Just to give you a brief background to each piece starting with the Madrigals. These consist of twelve aphoristic settings of that most dark of poets Federico Garcia Lorca. They are divided into four books each book being a triptych of pieces and each book being for a slightly different instrumental grouping. The result is pointillistic. I am reminded of the spectral composers, like Murail, who have emerged in the last decade. The music is unthinkable without Webern but takes it a stage further. Overall the effect is, quite rightly, dark, disquieting and yet quite captivating.

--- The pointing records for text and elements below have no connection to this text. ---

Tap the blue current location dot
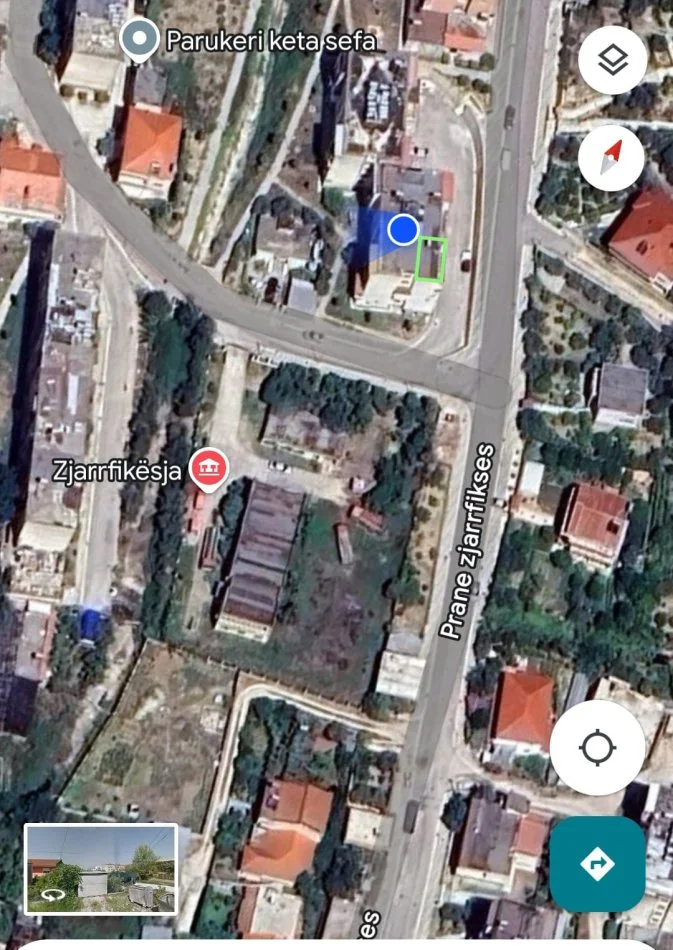 pyautogui.click(x=403, y=230)
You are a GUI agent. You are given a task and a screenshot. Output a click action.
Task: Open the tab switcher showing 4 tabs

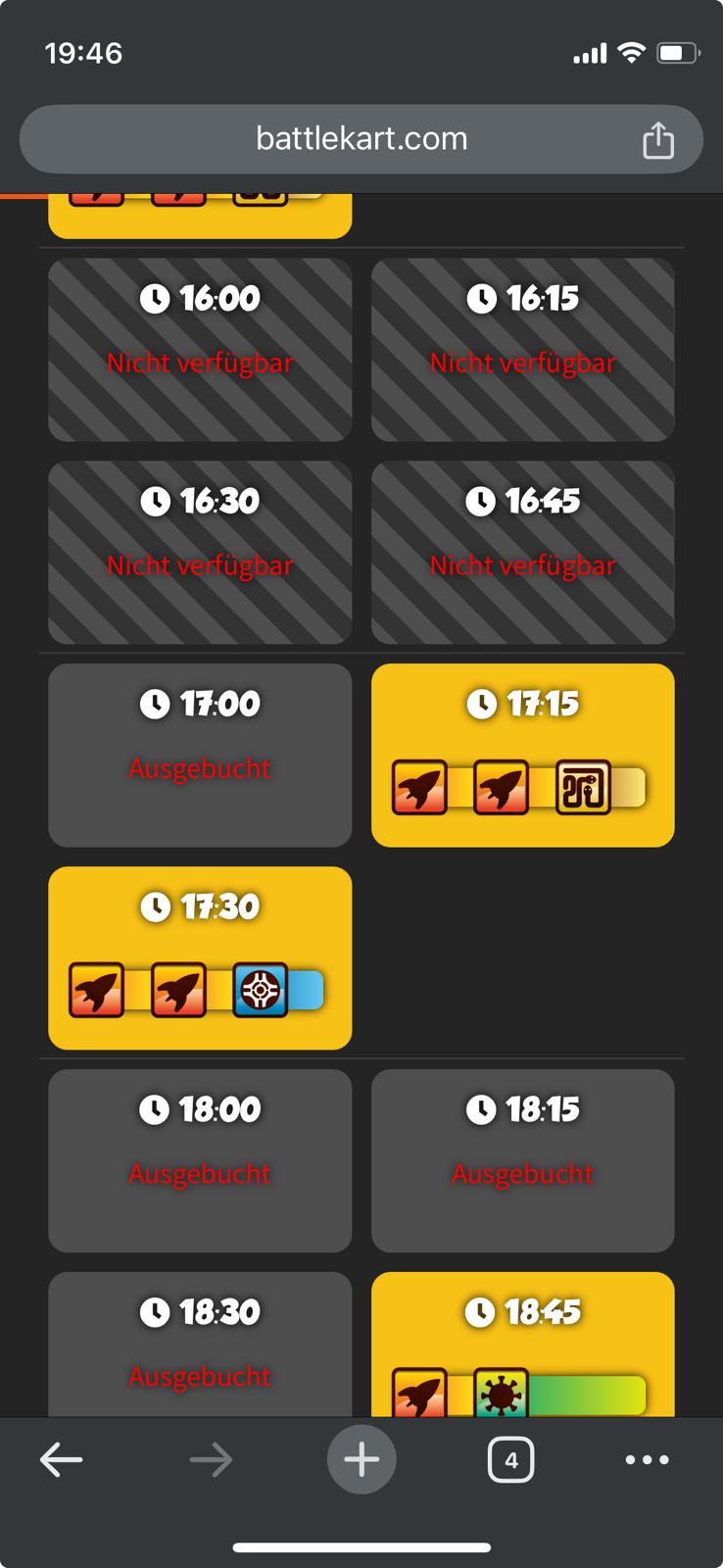[510, 1460]
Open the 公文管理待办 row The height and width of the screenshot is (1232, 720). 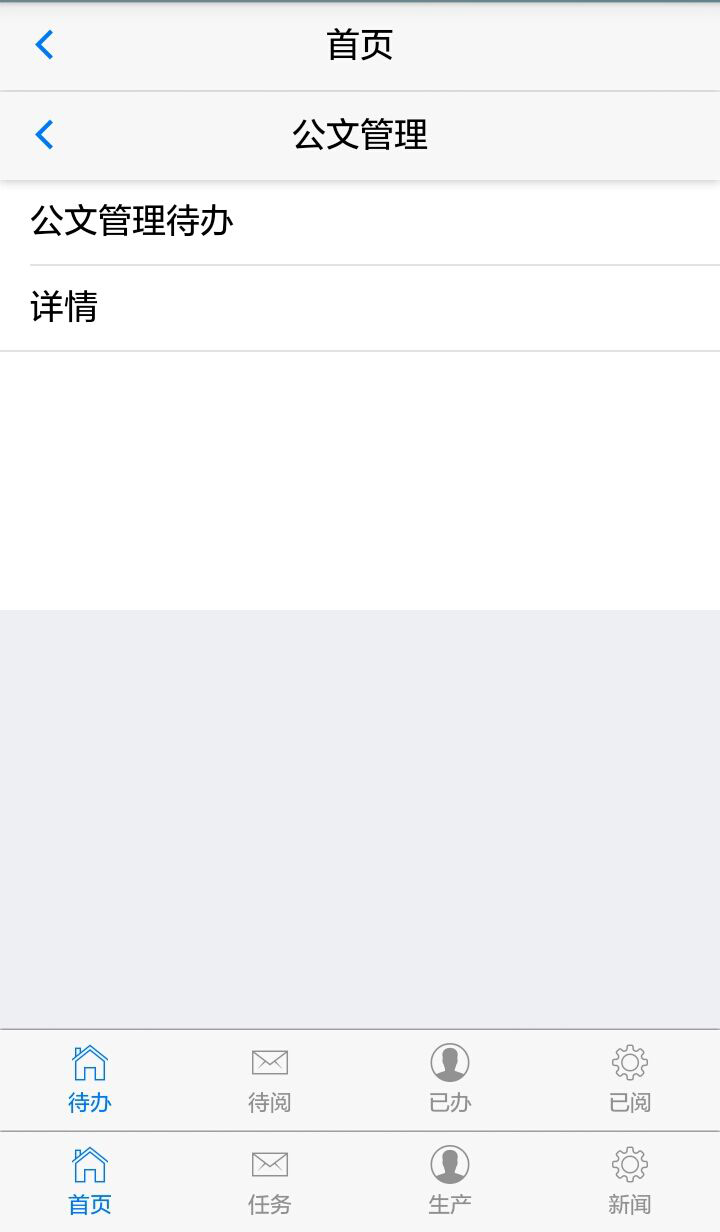coord(360,222)
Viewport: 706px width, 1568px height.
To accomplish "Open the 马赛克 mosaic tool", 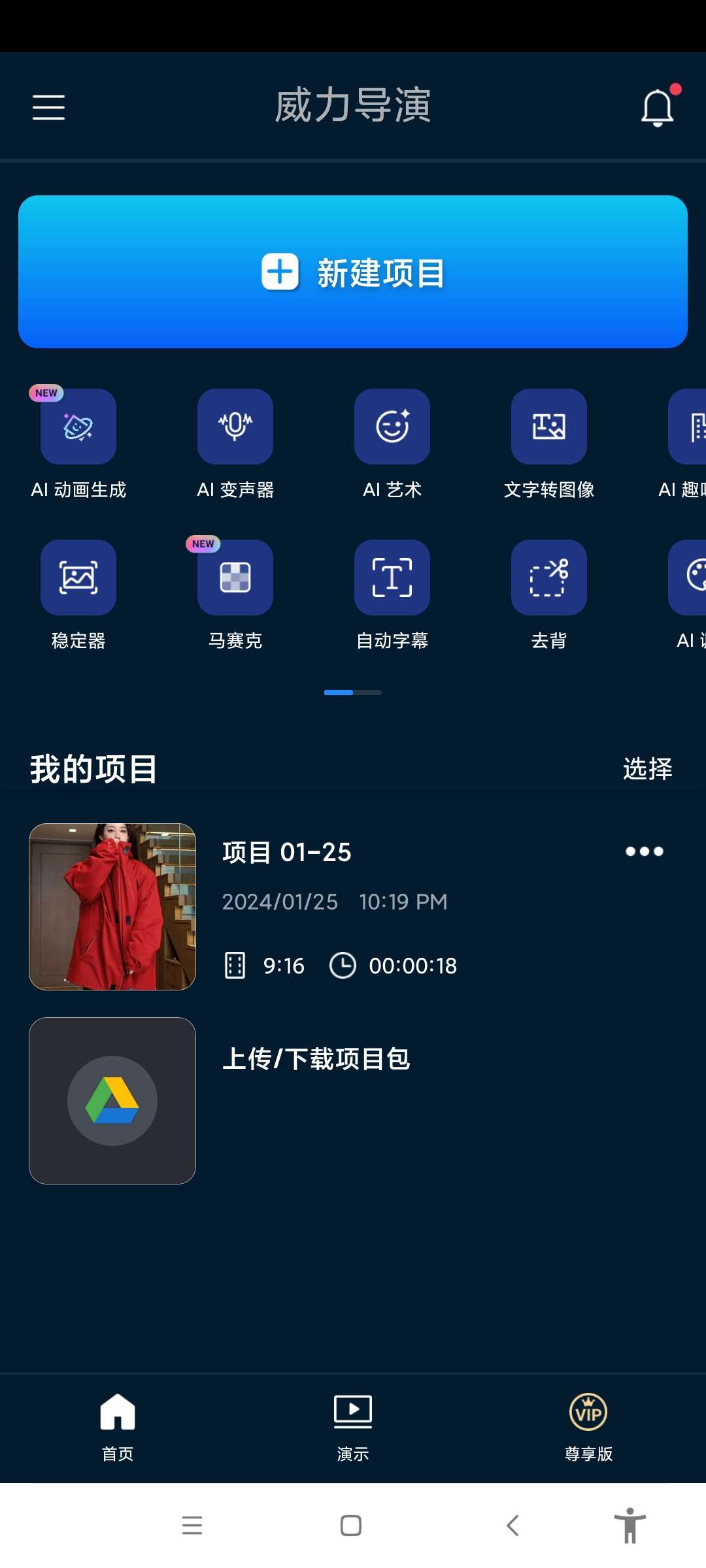I will [x=235, y=578].
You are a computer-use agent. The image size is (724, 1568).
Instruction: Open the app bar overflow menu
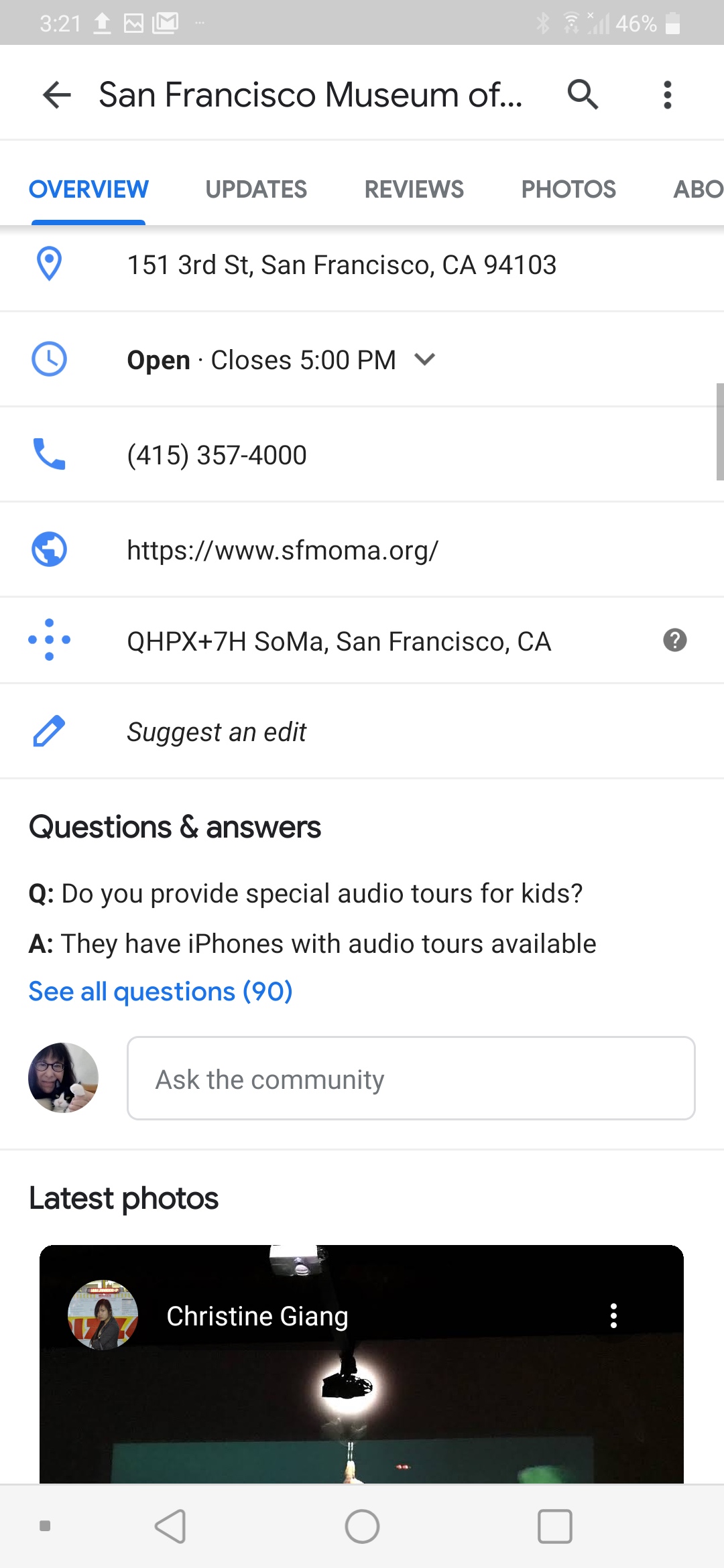click(x=667, y=94)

An Idyll for the Misbegotten is for flute and four percussion players, creating an utterly unique sound world. The composer intends the ‘Misbegotten’ to be seen as mankind which has become “Illegitimate in the natural world”. He adds later, and is quoted, in the booklet, “we find ourselves monarchs of a dying world”. The scoring conjures up in the imagination some of man’s most primitive and natural instruments.

Even more curious and original in concept is Vox Balaenae subtitled Voice of the Whale. It is here that the flautist must hum, sing and play at the same time - the composer calls it a ‘Vocalise’ and this is subtitled “... for the beginning of time”. This should not be seen as a gimmick but as a seemingly transcendental sound casting back into dark and primitive times. There are also some extraordinary high cello glissandi which sound like animal noises and flute flutter-tonguing which, especially when combined with the pianist striking the interior bass strings of the piano with a soft drum stick, creates a most delicate and misty atmosphere. This ‘tone-poem’, as I suppose we could describe it, falls into eight sections with such titles as Proterozoic and Mesozoic in between much longer opening and closing sections. These sections refer to dim and distant times in past history: for instance the Mesozoic era is approximately 60 million years ago, hence ‘the beginning of time’. Anyway this music successfully conjures up the most beautiful, prehistoric sounds, all clearly realized by the composer and his superb performers.

To sum up. You may feel that you would prefer these works as part of the ongoing George Crumb complete works recorded by the American label ‘Bridge’. I have not heard any of that series and I am sure that they will be better recorded and probably very well played,. These performances are however ‘classic’ and originally appeared on ‘The Recorded Anthology of American music’ series. We hear them performed therefore by the first artists who tackled them when the music was fresh, exciting and even more controversial. They exude an air of authenticity and revolution. I recommend this disc whole-heartedly.